O meu filho pode ficar doente só de olhar para um rato selvagem?
Não, apenas olhar não fará mal a ninguém. Mas sejamos honestas, as crianças não se ficam só pelo olhar, pois não? Eles agarram. O Dr. Evans disse-me que o verdadeiro perigo são os dejetos, a urina e as bactérias na pele deles. Se o teu filho tocar no animal, no ninho, ou mesmo na prateleira onde estava pousado, precisas de levá-lo logo para o lavatório e esfregar-lhe as mãos com sabão imediatamente.

Devo tentar alimentar um roedor bebé recém-nascido, abandonado e frio?
Não recomendo. Li que nunca se deve dar-lhes leite em pó se estiverem frios, porque os seus corpos literalmente não conseguem processar os alimentos e os seus órgãos deixam de funcionar. Têm de ser primeiro aquecidos numa almofada de aquecimento na temperatura mínima, e só bebem Pedialyte simples a partir de um pincel minúsculo. Sinceramente, liga a um reabilitador local de vida selvagem. É demasiado stressante lidar com isso sozinha.

Como limpar depois de encontrar um ninho?
O que quer que faças, não varras nem aspires dejetos secos!

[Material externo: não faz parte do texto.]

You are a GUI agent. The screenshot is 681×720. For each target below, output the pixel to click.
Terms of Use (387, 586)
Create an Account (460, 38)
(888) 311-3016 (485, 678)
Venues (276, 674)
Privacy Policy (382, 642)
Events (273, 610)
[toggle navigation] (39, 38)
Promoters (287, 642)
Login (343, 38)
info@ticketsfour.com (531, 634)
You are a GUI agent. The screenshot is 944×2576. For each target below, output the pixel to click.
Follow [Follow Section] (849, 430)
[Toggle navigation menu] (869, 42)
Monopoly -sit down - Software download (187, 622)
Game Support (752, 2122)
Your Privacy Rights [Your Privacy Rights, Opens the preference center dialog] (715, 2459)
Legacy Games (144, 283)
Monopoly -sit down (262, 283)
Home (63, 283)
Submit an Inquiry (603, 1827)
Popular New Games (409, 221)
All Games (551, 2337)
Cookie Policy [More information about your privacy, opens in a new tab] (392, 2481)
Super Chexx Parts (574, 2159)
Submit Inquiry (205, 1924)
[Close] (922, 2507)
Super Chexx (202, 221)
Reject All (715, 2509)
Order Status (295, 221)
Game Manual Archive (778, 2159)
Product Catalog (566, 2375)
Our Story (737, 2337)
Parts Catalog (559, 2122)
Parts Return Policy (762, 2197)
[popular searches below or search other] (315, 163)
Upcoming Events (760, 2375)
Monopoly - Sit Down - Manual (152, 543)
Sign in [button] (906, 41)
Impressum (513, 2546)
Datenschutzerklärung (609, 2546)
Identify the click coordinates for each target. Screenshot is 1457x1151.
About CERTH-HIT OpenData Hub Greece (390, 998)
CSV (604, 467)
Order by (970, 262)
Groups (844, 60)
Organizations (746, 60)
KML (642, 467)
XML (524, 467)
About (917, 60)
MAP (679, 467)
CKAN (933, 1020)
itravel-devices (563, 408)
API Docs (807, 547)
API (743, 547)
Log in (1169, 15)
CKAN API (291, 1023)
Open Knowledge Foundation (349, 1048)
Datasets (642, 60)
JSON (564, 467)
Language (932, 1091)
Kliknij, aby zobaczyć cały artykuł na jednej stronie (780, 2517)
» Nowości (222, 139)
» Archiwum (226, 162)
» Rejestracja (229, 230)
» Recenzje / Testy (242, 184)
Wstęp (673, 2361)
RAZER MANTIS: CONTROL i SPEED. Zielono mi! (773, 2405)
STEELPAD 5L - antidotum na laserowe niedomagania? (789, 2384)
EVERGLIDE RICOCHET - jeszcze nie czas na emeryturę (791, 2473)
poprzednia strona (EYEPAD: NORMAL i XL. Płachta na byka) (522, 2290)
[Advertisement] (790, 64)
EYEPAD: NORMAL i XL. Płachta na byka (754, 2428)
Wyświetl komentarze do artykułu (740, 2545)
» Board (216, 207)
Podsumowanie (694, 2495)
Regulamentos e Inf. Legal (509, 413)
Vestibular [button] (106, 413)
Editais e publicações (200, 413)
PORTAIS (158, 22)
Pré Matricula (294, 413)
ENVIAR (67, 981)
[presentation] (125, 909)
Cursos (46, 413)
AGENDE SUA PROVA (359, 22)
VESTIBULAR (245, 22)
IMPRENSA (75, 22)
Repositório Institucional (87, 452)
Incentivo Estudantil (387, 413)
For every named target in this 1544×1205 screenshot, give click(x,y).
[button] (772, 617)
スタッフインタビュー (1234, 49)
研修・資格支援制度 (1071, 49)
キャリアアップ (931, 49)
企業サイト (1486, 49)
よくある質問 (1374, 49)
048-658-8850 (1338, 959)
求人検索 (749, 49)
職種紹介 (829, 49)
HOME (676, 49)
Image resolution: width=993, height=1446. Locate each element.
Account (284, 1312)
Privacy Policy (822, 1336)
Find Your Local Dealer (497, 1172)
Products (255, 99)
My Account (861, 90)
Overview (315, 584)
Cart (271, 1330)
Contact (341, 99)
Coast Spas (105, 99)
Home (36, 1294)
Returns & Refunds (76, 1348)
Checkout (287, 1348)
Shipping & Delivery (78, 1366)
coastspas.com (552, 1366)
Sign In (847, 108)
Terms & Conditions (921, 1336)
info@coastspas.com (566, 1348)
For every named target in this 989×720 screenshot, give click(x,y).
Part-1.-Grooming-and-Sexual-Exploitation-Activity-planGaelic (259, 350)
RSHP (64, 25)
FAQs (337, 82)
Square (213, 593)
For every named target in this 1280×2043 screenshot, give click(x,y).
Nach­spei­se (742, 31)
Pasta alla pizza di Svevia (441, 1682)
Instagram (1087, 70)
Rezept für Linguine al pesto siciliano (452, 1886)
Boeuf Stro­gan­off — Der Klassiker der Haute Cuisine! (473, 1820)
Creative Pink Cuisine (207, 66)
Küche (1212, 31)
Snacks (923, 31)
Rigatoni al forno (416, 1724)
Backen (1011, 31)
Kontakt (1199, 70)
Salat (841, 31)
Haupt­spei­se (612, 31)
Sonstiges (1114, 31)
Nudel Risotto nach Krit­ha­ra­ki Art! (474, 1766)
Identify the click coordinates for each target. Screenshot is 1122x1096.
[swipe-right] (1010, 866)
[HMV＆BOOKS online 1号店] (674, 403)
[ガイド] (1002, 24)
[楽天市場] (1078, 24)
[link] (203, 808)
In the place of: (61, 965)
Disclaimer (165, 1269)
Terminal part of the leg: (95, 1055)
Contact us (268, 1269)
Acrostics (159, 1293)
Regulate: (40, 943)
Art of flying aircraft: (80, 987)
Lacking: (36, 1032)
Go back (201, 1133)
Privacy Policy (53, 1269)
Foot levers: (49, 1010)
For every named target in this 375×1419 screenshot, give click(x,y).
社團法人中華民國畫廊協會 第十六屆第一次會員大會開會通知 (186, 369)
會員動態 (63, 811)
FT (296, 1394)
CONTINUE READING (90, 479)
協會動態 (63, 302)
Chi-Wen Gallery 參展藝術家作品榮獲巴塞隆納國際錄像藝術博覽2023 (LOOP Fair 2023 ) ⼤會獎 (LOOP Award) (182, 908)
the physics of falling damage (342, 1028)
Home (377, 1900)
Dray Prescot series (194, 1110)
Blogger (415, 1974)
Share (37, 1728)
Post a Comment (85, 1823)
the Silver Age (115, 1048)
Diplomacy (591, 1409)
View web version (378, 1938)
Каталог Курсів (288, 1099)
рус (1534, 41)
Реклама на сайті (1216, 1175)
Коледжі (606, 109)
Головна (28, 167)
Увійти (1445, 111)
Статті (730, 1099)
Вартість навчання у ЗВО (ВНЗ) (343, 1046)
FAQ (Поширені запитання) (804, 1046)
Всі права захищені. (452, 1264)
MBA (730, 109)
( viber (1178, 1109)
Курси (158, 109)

Aprendi isso da pior forma, depois de quase sacar do meu aspirador vertical. Varrer atira o pó repleto de bactérias nojentas diretamente para o ar onde os teus filhos estão a respirar. Tens de pulverizar toda a sujidade primeiro com um desinfetante líquido para que o pó assente, deixar atuar, e depois limpar tudo com papel de cozinha que possas deitar diretamente no caixote do lixo da rua.

Os ratos são atraídos pelo leite em pó para bebé?
Oh, sem dúvida. Eles adoram qualquer coisa onde consigam espetar os seus dentinhos. Se o leite em pó, os snacks de arroz tufado ou os cereais de bebé estiverem nas suas caixas de cartão na despensa, estás basicamente a gerir um buffet. Põe já tudo em embalagens de plástico duro, silicone ou recipientes de vidro. Eles roerão uma caixa de cartão como se fosse papel de seda.